Instruction for the entries below: return the part that opens with the line containing "This screenshot has width=456, height=418." and closes with the line containing "Task: Select the Struccante option", exactly, and no pictures.

## EXERCISE MATERIAL
=== Begin Enclosure ===

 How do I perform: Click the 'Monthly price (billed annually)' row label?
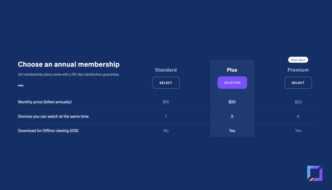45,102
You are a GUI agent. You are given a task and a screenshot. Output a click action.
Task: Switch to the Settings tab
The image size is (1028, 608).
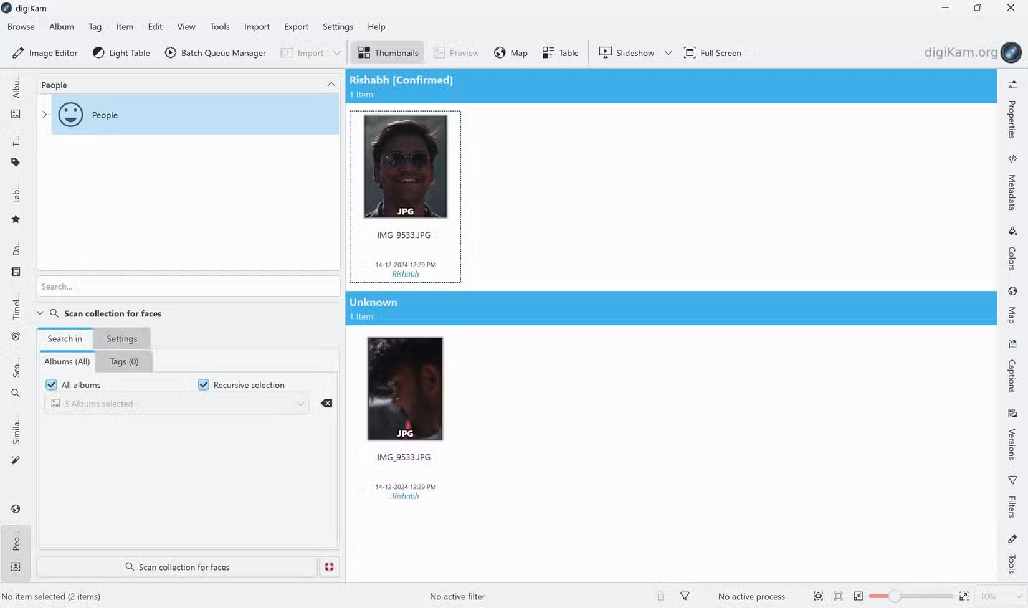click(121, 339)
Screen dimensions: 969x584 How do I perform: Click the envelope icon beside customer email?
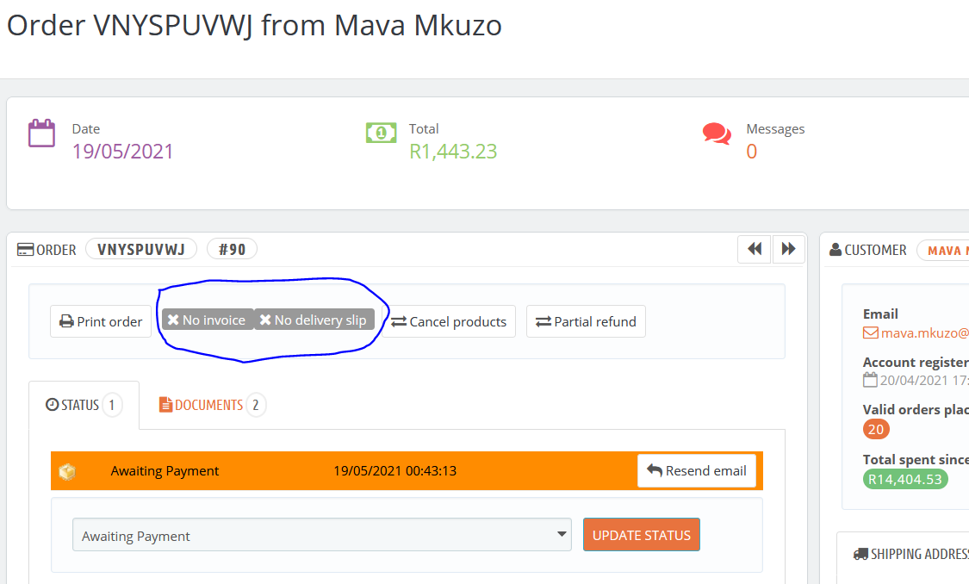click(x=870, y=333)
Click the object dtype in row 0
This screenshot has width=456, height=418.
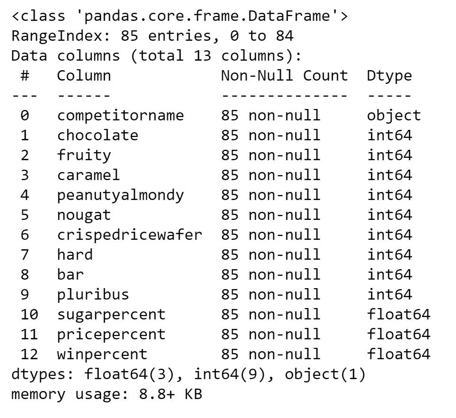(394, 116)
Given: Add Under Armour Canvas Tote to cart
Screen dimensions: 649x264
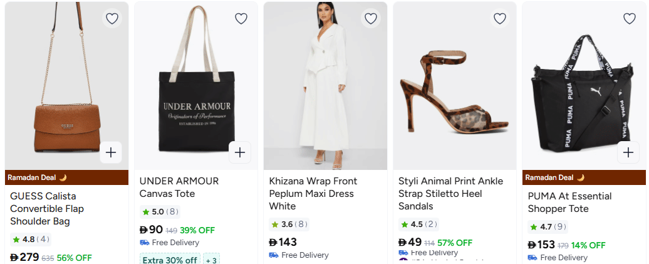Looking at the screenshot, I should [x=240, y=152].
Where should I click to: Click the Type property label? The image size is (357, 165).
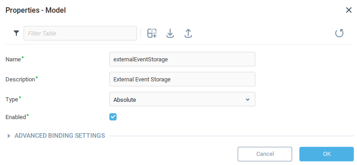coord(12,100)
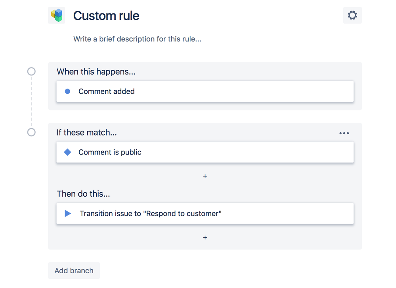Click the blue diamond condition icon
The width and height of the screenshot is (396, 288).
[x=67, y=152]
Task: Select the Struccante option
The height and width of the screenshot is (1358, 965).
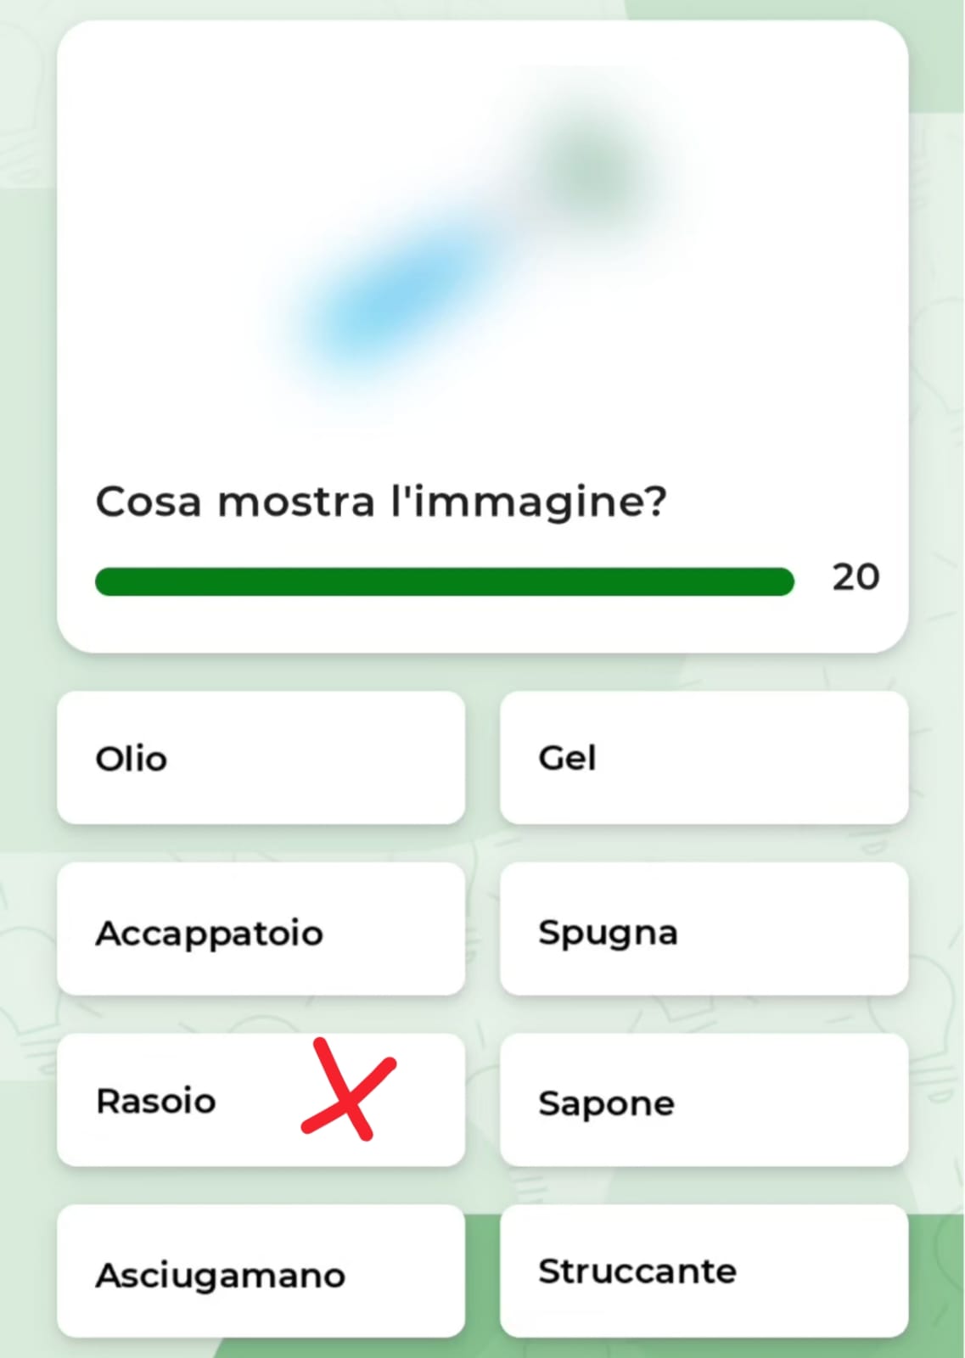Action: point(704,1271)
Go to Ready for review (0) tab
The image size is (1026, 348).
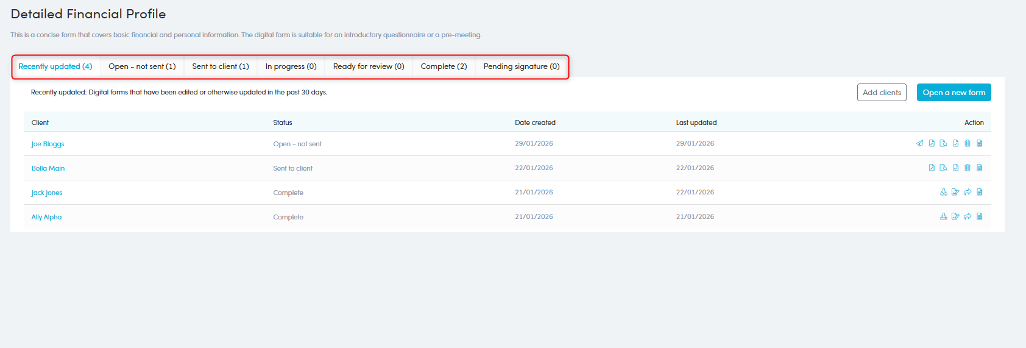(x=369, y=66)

=== End Enclosure ===
=== Begin Enclosure ===

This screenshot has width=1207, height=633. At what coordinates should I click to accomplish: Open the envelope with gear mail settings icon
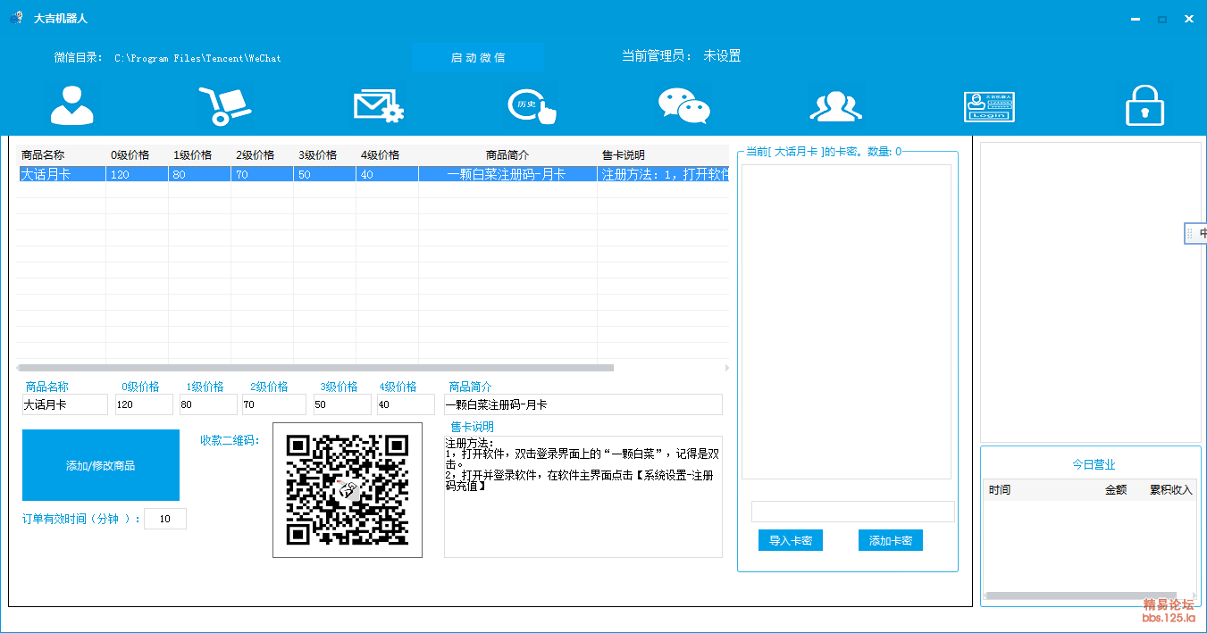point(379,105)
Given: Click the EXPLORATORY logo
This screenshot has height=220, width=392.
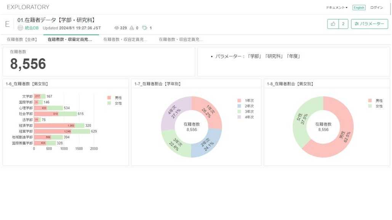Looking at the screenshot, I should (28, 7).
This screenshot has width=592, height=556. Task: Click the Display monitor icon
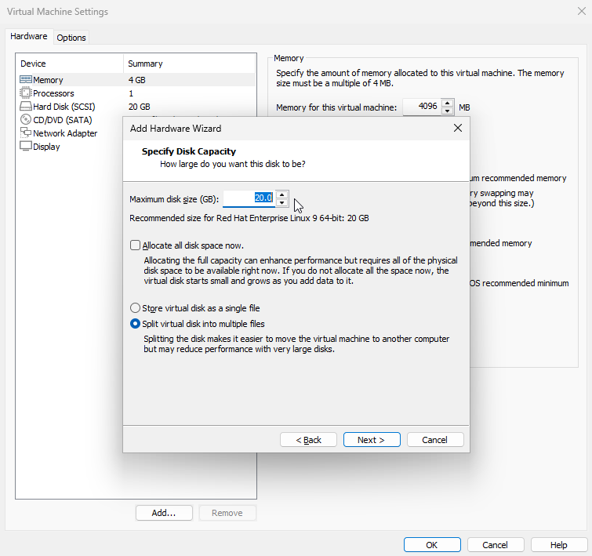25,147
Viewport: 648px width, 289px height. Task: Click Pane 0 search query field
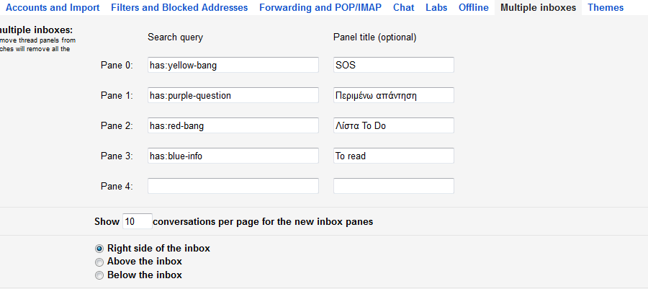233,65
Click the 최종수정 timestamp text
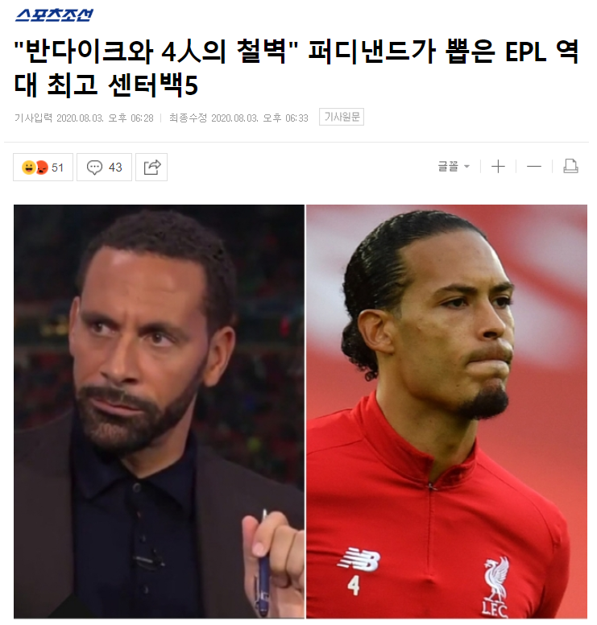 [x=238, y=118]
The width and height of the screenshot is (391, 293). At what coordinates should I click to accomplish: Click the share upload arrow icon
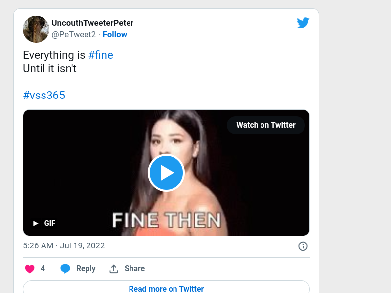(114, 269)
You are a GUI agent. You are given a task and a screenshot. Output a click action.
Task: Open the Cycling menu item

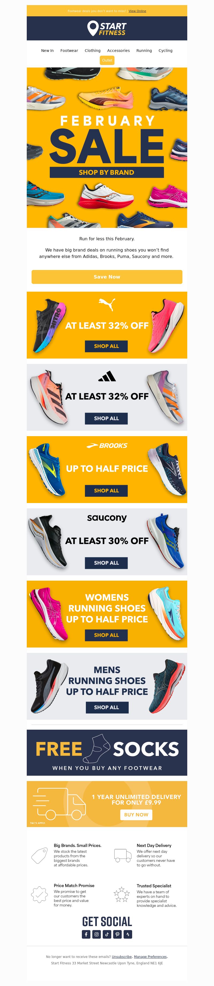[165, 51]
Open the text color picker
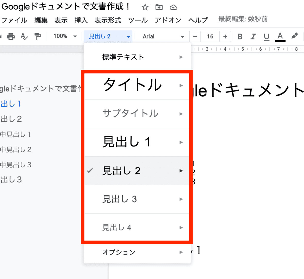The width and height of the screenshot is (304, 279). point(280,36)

=== End Enclosure ===
=== Begin Enclosure ===

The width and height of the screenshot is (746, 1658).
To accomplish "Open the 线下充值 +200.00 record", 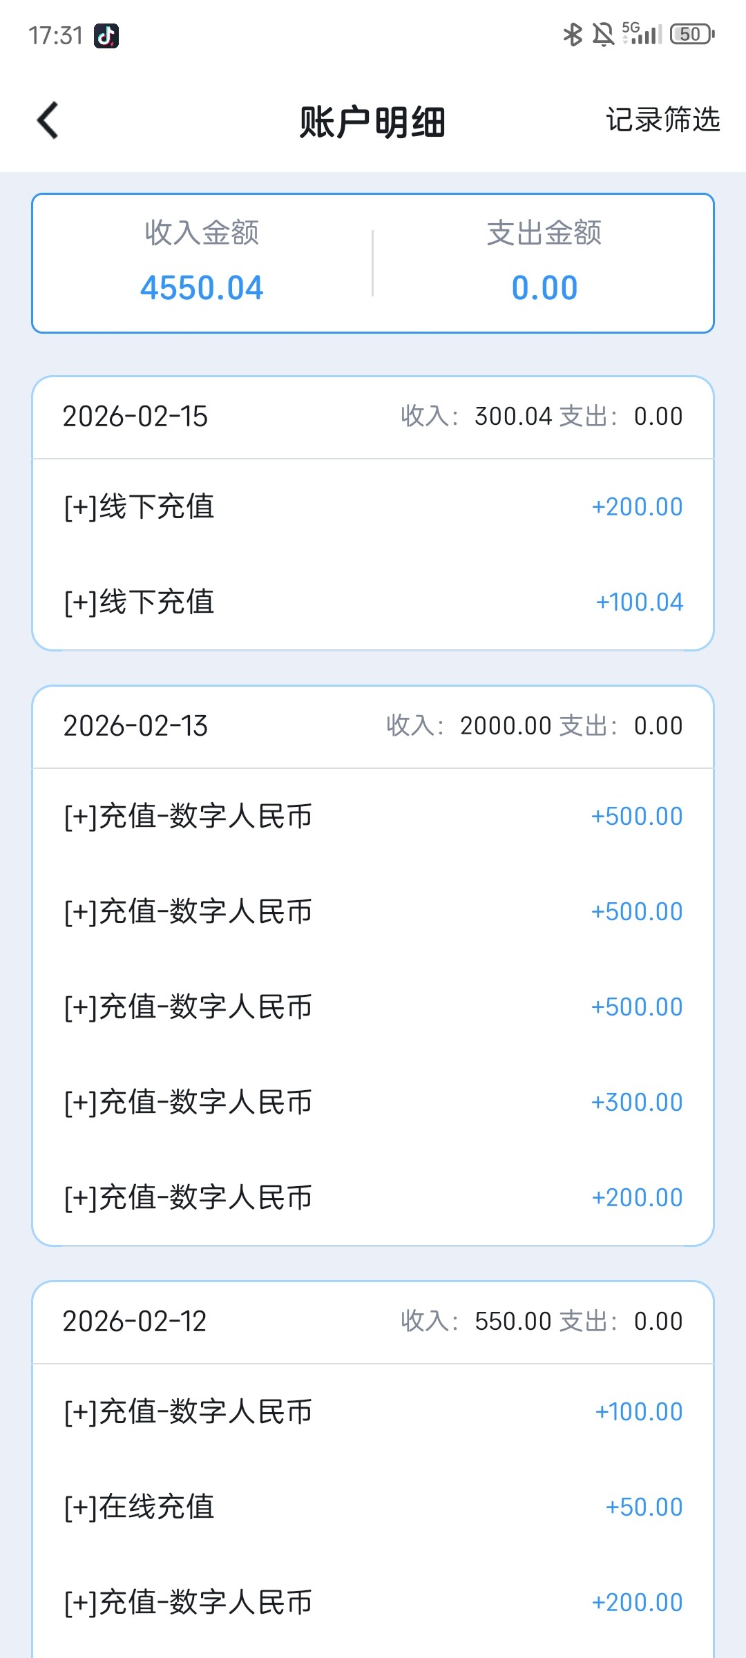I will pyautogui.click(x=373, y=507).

=== End Enclosure ===

## OUTPUT OF THE TASK
This screenshot has width=456, height=418.
(394, 116)
Given: Add Under Armour Canvas Tote to cart
Screen dimensions: 649x264
Looking at the screenshot, I should [x=240, y=152].
Where should I click to: Click the Type property label? The image size is (357, 165).
coord(12,100)
Click the blue diamond condition icon
The width and height of the screenshot is (396, 288).
[x=67, y=152]
Task: Select the Struccante option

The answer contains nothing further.